* _Exercise aim_: Copy out all of the records. Keep every word exact.

*** Opening of Data for processing ***

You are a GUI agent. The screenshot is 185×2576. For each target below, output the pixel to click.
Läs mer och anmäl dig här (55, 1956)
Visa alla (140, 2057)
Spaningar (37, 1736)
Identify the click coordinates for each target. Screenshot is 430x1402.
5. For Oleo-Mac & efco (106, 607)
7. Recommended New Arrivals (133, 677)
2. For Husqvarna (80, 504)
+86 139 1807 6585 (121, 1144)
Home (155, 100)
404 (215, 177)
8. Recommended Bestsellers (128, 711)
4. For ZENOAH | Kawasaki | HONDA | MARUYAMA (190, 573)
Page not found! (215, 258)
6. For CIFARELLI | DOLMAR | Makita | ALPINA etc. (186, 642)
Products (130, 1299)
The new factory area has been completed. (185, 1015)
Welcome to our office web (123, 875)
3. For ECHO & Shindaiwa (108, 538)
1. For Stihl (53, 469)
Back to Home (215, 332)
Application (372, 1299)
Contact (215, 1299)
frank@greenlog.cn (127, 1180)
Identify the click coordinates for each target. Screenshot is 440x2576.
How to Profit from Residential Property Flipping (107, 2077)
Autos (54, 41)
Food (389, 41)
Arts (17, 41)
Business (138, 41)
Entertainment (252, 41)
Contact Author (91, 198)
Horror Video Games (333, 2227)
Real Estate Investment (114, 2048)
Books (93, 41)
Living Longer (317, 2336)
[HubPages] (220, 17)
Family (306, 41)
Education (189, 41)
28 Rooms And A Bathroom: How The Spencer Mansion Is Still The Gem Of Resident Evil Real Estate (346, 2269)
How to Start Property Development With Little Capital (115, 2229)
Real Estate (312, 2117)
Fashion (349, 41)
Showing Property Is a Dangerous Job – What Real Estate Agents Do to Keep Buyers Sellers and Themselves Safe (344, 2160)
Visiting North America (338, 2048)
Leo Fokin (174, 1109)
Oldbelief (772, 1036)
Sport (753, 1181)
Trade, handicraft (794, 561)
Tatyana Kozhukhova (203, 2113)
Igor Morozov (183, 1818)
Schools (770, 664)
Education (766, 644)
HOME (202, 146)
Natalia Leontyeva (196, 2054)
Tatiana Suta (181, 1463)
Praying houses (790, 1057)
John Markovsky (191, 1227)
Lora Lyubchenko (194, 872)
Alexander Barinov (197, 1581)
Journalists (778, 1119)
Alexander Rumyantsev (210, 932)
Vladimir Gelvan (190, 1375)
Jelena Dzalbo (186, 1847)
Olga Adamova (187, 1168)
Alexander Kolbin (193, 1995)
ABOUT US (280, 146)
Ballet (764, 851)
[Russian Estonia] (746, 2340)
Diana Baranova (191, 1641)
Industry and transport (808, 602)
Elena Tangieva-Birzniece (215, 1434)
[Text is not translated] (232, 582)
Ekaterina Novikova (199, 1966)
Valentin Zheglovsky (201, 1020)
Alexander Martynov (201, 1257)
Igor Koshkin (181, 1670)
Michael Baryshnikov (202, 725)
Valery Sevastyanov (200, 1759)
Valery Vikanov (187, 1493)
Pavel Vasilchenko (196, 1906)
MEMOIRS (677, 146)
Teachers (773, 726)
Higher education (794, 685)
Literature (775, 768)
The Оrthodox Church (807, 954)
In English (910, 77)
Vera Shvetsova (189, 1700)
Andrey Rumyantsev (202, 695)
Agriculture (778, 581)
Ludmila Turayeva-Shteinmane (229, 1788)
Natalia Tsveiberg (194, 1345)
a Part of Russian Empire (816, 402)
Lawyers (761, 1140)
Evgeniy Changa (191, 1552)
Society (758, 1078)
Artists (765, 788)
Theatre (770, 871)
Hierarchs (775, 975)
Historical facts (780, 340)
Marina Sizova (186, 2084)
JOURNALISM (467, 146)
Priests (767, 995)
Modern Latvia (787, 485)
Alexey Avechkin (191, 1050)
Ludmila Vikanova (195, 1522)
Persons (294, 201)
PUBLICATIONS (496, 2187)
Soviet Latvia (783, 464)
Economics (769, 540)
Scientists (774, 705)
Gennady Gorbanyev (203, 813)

*** Close of Data for processing ***

* _Result_:
You are a GUI agent. The screenshot is 185×2576. For each target below, output the pixel to click.
Läs mer och anmäl dig här (55, 1956)
Visa alla (140, 2057)
Spaningar (37, 1736)
Identify the click coordinates for each target. Screenshot is 430x1402.
5. For Oleo-Mac & efco (106, 607)
7. Recommended New Arrivals (133, 677)
2. For Husqvarna (80, 504)
+86 139 1807 6585 (121, 1144)
Home (155, 100)
404 (215, 177)
8. Recommended Bestsellers (128, 711)
4. For ZENOAH | Kawasaki | HONDA | MARUYAMA (190, 573)
Page not found! (215, 258)
6. For CIFARELLI | DOLMAR | Makita | ALPINA etc. (186, 642)
Products (130, 1299)
The new factory area has been completed. (185, 1015)
Welcome to our office web (123, 875)
3. For ECHO & Shindaiwa (108, 538)
1. For Stihl (53, 469)
Back to Home (215, 332)
Application (372, 1299)
Contact (215, 1299)
frank@greenlog.cn (127, 1180)
Identify the click coordinates for each target. Screenshot is 440x2576.
How to Profit from Residential Property Flipping (107, 2077)
Autos (54, 41)
Food (389, 41)
Arts (17, 41)
Business (138, 41)
Entertainment (252, 41)
Contact Author (91, 198)
Horror Video Games (333, 2227)
Real Estate Investment (114, 2048)
Books (93, 41)
Living Longer (317, 2336)
[HubPages] (220, 17)
Family (306, 41)
Education (189, 41)
28 Rooms And A Bathroom: How The Spencer Mansion Is Still The Gem Of Resident Evil Real Estate (346, 2269)
How to Start Property Development With Little Capital (115, 2229)
Real Estate (312, 2117)
Fashion (349, 41)
Showing Property Is a Dangerous Job – What Real Estate Agents Do to Keep Buyers Sellers and Themselves Safe (344, 2160)
Visiting North America (338, 2048)
Leo Fokin (174, 1109)
Oldbelief (772, 1036)
Sport (753, 1181)
Trade, handicraft (794, 561)
Tatyana Kozhukhova (203, 2113)
Igor Morozov (183, 1818)
Schools (770, 664)
Education (766, 644)
HOME (202, 146)
Natalia Leontyeva (196, 2054)
Tatiana Suta (181, 1463)
Praying houses (790, 1057)
John Markovsky (191, 1227)
Lora Lyubchenko (194, 872)
Alexander Barinov (197, 1581)
Journalists (778, 1119)
Alexander Rumyantsev (210, 932)
Vladimir Gelvan (190, 1375)
Jelena Dzalbo (186, 1847)
Olga Adamova (187, 1168)
Alexander Kolbin (193, 1995)
ABOUT US (280, 146)
Ballet (764, 851)
[Russian Estonia] (746, 2340)
Diana Baranova (191, 1641)
Industry and transport (808, 602)
Elena Tangieva-Birzniece (215, 1434)
[Text is not translated] (232, 582)
Ekaterina Novikova (199, 1966)
Valentin Zheglovsky (201, 1020)
Alexander Martynov (201, 1257)
Igor Koshkin (181, 1670)
Michael Baryshnikov (202, 725)
Valery Sevastyanov (200, 1759)
Valery Vikanov (187, 1493)
Pavel Vasilchenko (196, 1906)
MEMOIRS (677, 146)
Teachers (773, 726)
Higher education (794, 685)
Literature (775, 768)
The Оrthodox Church (807, 954)
In English (910, 77)
Vera Shvetsova (189, 1700)
Andrey Rumyantsev (202, 695)
Agriculture (778, 581)
Ludmila Turayeva-Shteinmane (229, 1788)
Natalia Tsveiberg (194, 1345)
a Part of Russian Empire (816, 402)
Lawyers (761, 1140)
Evgeniy Changa (191, 1552)
Society (758, 1078)
Artists (765, 788)
Theatre (770, 871)
Hierarchs (775, 975)
Historical facts (780, 340)
Marina Sizova (186, 2084)
JOURNALISM (467, 146)
Priests (767, 995)
Modern Latvia (787, 485)
Alexey Avechkin (191, 1050)
Ludmila Vikanova (195, 1522)
Persons (294, 201)
PUBLICATIONS (496, 2187)
Soviet Latvia (783, 464)
Economics (769, 540)
Scientists (774, 705)
Gennady Gorbanyev (203, 813)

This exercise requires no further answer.